--- Page excerpt ---
## BEGIN
Table of Content (toc)

I. Objectives:

LC: Solves quadratic equations by: (a) extracting the square; (b) factoring; (c) completing the square; and (d) using the quadratic formula. (M9AL-Ig-h-4)

At the end of the lesson, the learners should be able to:

  • Solve quadratic equations by factoring.

II. Content: Patterns and Algebra – Solving Quadratic Equations by Factoring

III. Learning Resources:

  • BEAM Second Year Module 4 (TG)
  • EASE Module Second Year Quadratic Equations Module 3 Chapter 6
  • LM pp. 18–26
  • www.kutasoftware.com

IV. Procedures:

A. Reviewing previous lesson or presenting the new lesson:

  • Activity 1: What Made Me? – Learners factor polynomials from LM p. 27.
  • Ask:
    • “How did you factor each polynomial?”
    • “Which technique did you use?”
    • “How do you verify your factors?”
    • “Which polynomial was most difficult and why?”
  • Tip: Use algebra tiles or visual models to reinforce factoring concepts.

B. Establishing a purpose for the lesson:

  • “Today, we’ll solve quadratic equations using factoring. This method is efficient and builds on your factoring skills.”

C. Presenting illustrative examples/instances of the lesson:

  • Write on the board:
    • \( x + 7 = 0 \)
    • \( x - 4 = 0 \)
    • \( (x + 7)(x - 4) = 0 \)
  • Ask:
    • “What values of \( x \) make each equation true?”
    • “Are the solutions of the first two equations the same as the third?”
  • Tip: Use the zero product property to explain why factoring works.

D. Discussing new concepts and practicing new skills #1:

  • Compare the structure and solutions of the three equations above.
  • Discuss how factoring leads to simpler equations that can be solved directly.

E. Discussing new concepts and new skills #2:

  • Steps to solve quadratic equations by factoring:
    1. Write the equation in standard form: \( ax^2 + bx + c = 0 \)
    2. Factor the quadratic expression.
## END
--- Given records ---
## BEGIN
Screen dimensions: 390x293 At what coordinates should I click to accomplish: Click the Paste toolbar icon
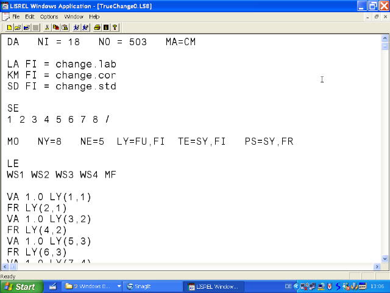(64, 27)
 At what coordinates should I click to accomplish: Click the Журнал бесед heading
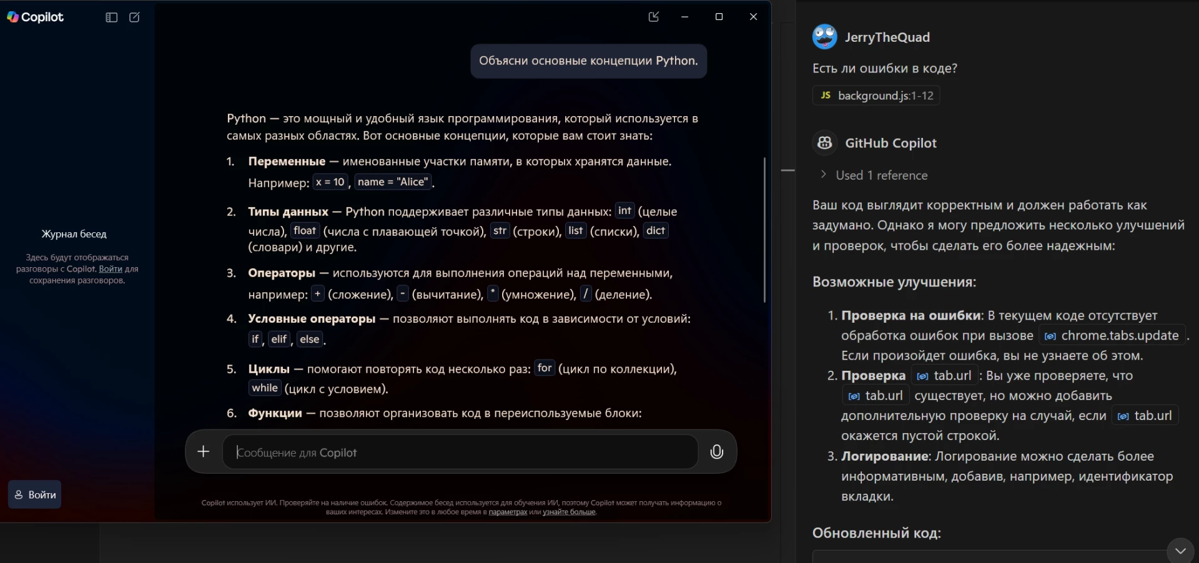74,234
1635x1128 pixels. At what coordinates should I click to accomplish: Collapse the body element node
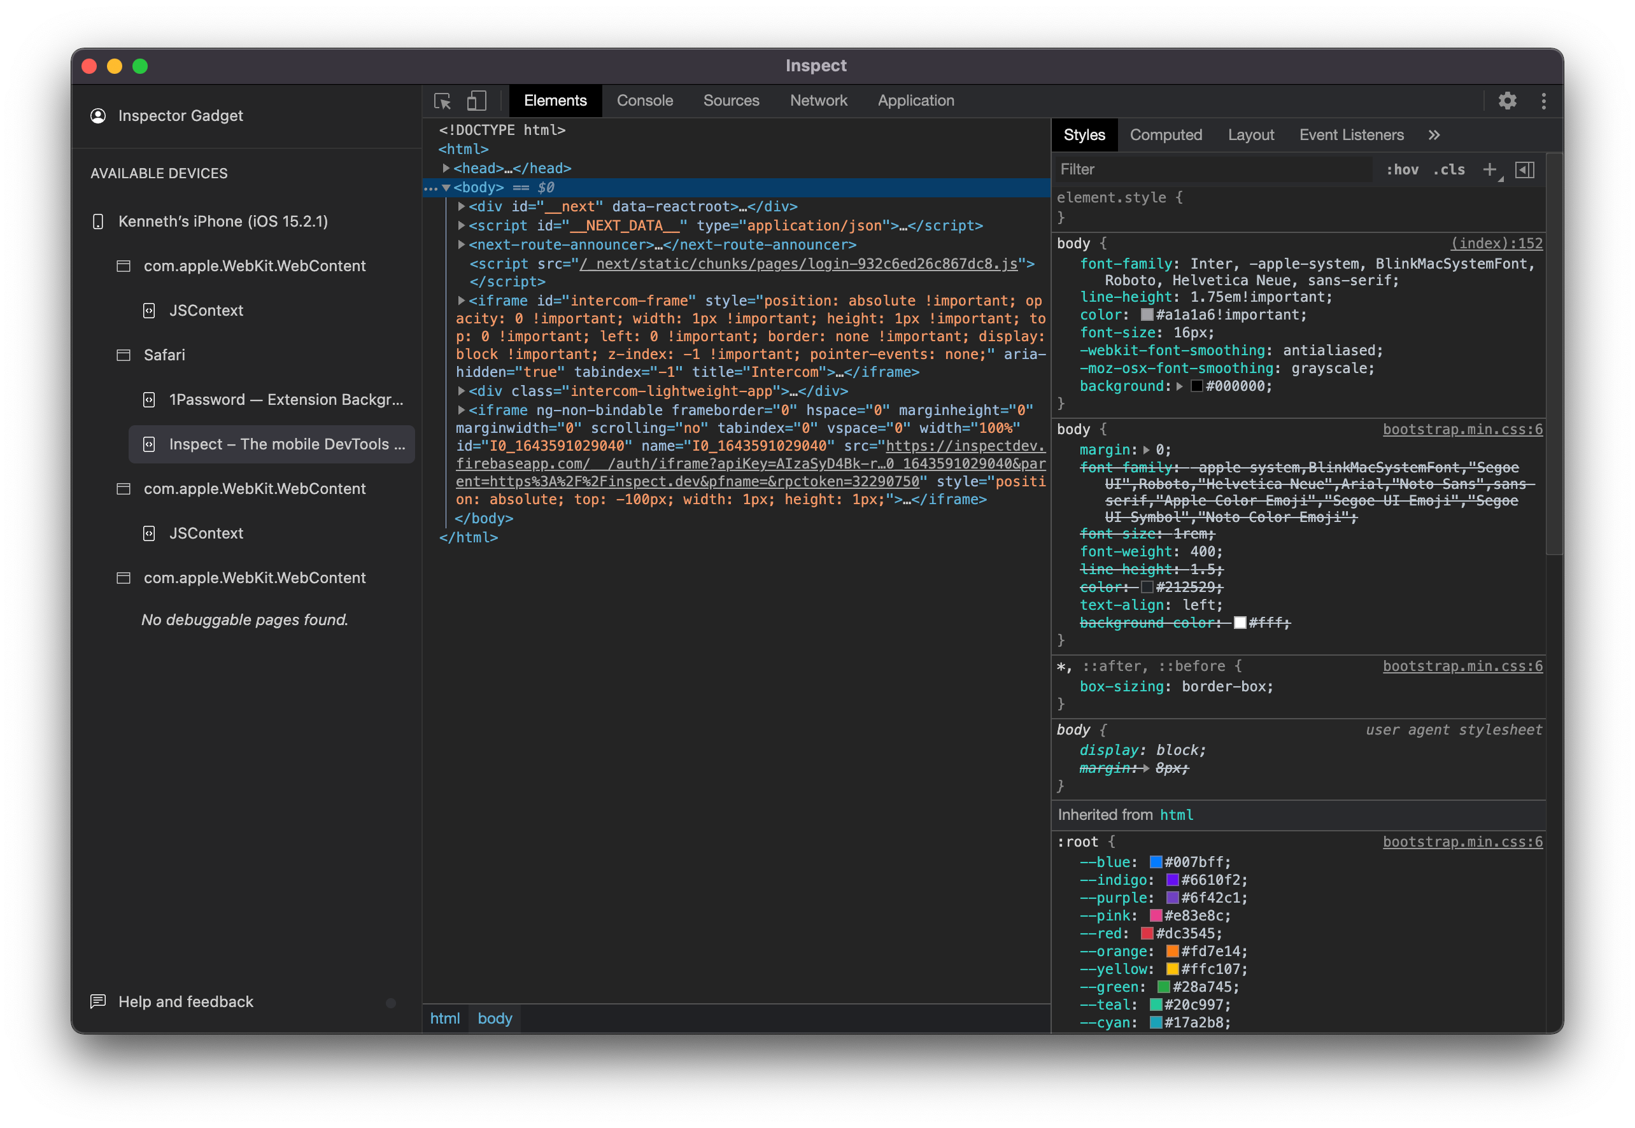(x=446, y=187)
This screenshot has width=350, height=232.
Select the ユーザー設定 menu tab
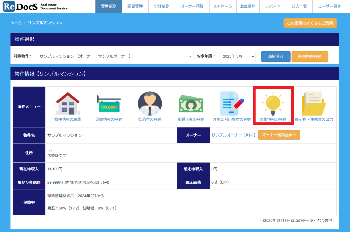[x=329, y=7]
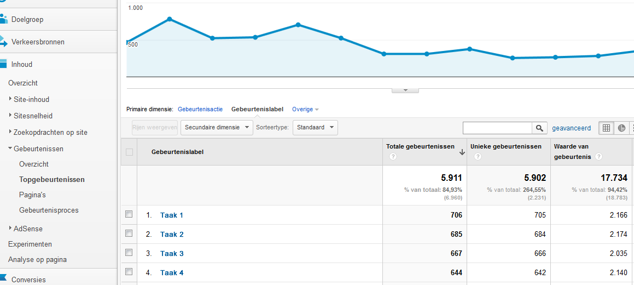Click the geavanceerd filter link
Screen dimensions: 634x285
tap(571, 128)
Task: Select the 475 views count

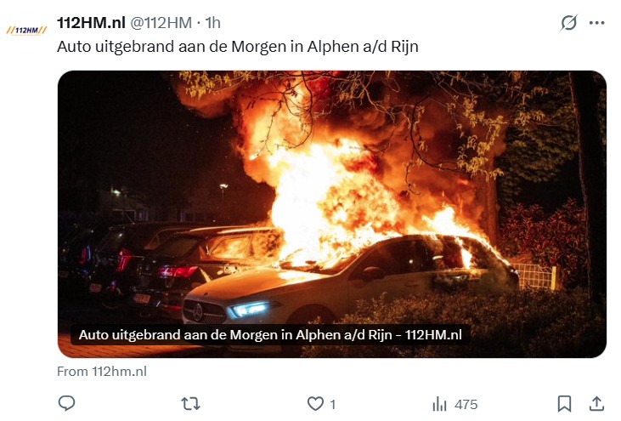Action: coord(466,404)

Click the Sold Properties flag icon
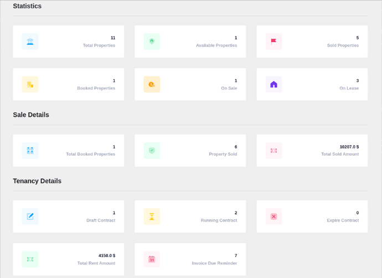(273, 42)
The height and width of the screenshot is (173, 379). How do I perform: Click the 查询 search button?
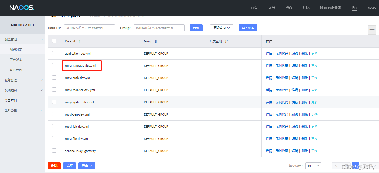[x=196, y=28]
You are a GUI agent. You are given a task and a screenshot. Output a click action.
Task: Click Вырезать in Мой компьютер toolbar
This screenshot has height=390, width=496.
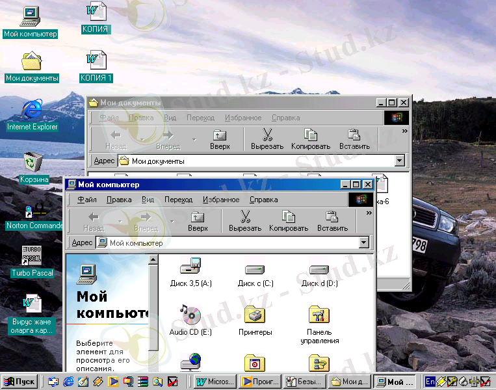(245, 221)
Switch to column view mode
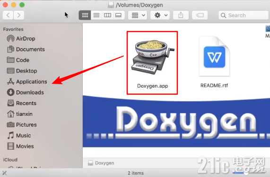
## END
--- Directions ---
1) In the lesson plan on solving quadratic equations by factoring, what is the first step listed for solving a quadratic equation by factoring?
2) Pick up the lesson plan on solving quadratic equations by factoring right after its last line, and write the next part.

--- Responses for each task ---
1) Write the equation in standard form: ax² + bx + c = 0.

2)
    3. Apply the zero product property: set each factor equal to zero.
    4. Solve each resulting equation.
    5. Check solutions by substituting into the original equation.

F. Developing mastery (guides formative assessment):

  • Activity 4: Factor Then Solve! – Learners solve quadratic equations by factoring and answer reflection questions (LM p. 31).
  • Tip: Encourage students to explain their reasoning and check their answers.

G. Making generalizations and abstractions about the lesson:

  • Problem: A rectangular metal manhole with an area of 0.5 m² is situated along a cemented pathway. The length is 8 m longer than the width.
  • Ask:
    • “How do we represent the length and width algebraically?”
    • “What equation models the area?”
    • “How do we solve for the dimensions?”
  • Tip: Use diagrams and real-world context to deepen understanding.

H. Finding practical applications of concepts and skills in daily living:

  • Ask: “How did you find the solutions by factoring?”
  • Discuss how factoring helps in solving geometry and business problems.

I. Evaluation of Learning:

  • Refer to the attached worksheet for assessment.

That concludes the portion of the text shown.